Learning Dynamic Stability Landscapes in Synchronization Networks
Abstract
The robustness of synchronization is typically characterized by scalar, per-node stability indices whose dependence on topology is studied via network science or graph neural networks (GNNs). We propose a novel upstream task, stability landscapes, which provide deeper insights into synchronization behavior and from which many such scalar indices can be derived. Crucially, we pioneer a graph-to-image prediction paradigm: learning image-like landscapes as per-node targets directly from graph topology, a formulation we are not aware of having been established elsewhere in the literature. To support this task, we release two datasets of 10,000 graphs each at 20 and 100 nodes with per-node landscape labels, based on a conceptual oscillator model, capturing power grid synchronization behavior. A GNN encodes topology and a CNN decoder renders per-node images, learned end-to-end with good in-distribution accuracy, generalizing across graph sizes and to realistic power grid topologies.
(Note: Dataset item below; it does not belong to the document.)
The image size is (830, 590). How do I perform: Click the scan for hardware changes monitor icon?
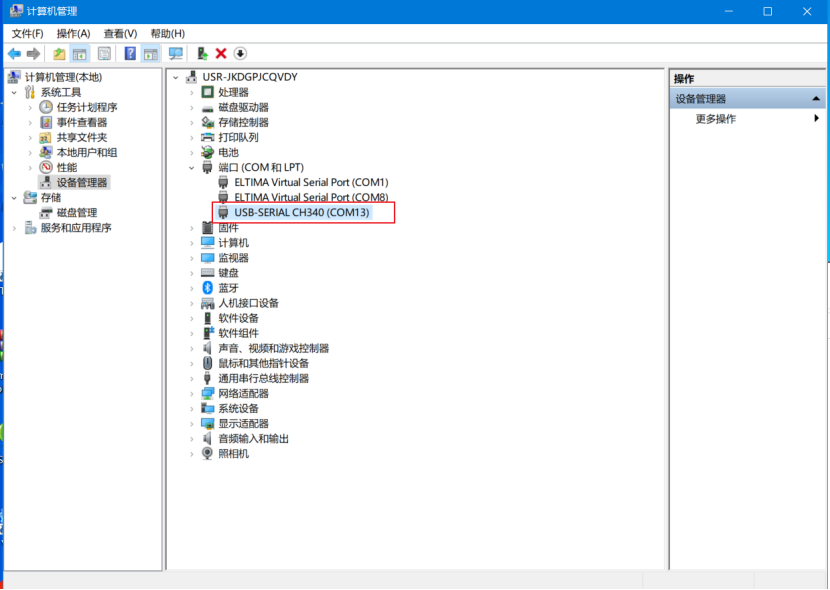[x=176, y=53]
This demonstrates that stability landscapes, while beyond the reach of conventional network science, are learnable from topology and open new avenues for moving beyond scalar stability indices in biology, neuroscience, and power grids.
Lay Summary
Many natural and engineered systems, from power grids to the brain, consist of large numbers of interacting components that can fall into rhythmic, coordinated behavior called synchronization. Whether this synchronization is beneficial or harmful depends on the context: in power grids, it keeps the electricity flowing; in the brain, too much of it can trigger epileptic seizures. Either way, understanding how stable this synchronized state is when something goes wrong, say a sudden disturbance at one location in the network, is a question of practical importance. Traditionally, researchers summarize this stability by a single number per component, which gives a rough sense of how easily that component can be knocked out of sync. But a single number discards a lot of information. Researchers have therefore long used stability landscapes: pictures that show, for every possible disturbance at a given component, whether the system recovers or falls apart. These landscapes are far more informative, but computing them the conventional way is very expensive. We show that a machine learning model can learn to predict these landscape pictures directly from the wiring structure of the network, without running expensive simulations. To our knowledge, this is the first time images have been predicted as outputs for individual network components, a setup that may prove useful beyond synchronization, wherever a visual or spatial description of node behavior is more informative than a single number. The model looks at how components are connected and produces a landscape picture for each one, works well on networks it was trained on, and generalizes to larger networks and real power grid structures it has never seen before. This opens the door to fast, detailed stability assessments for complex networked systems across science and engineering.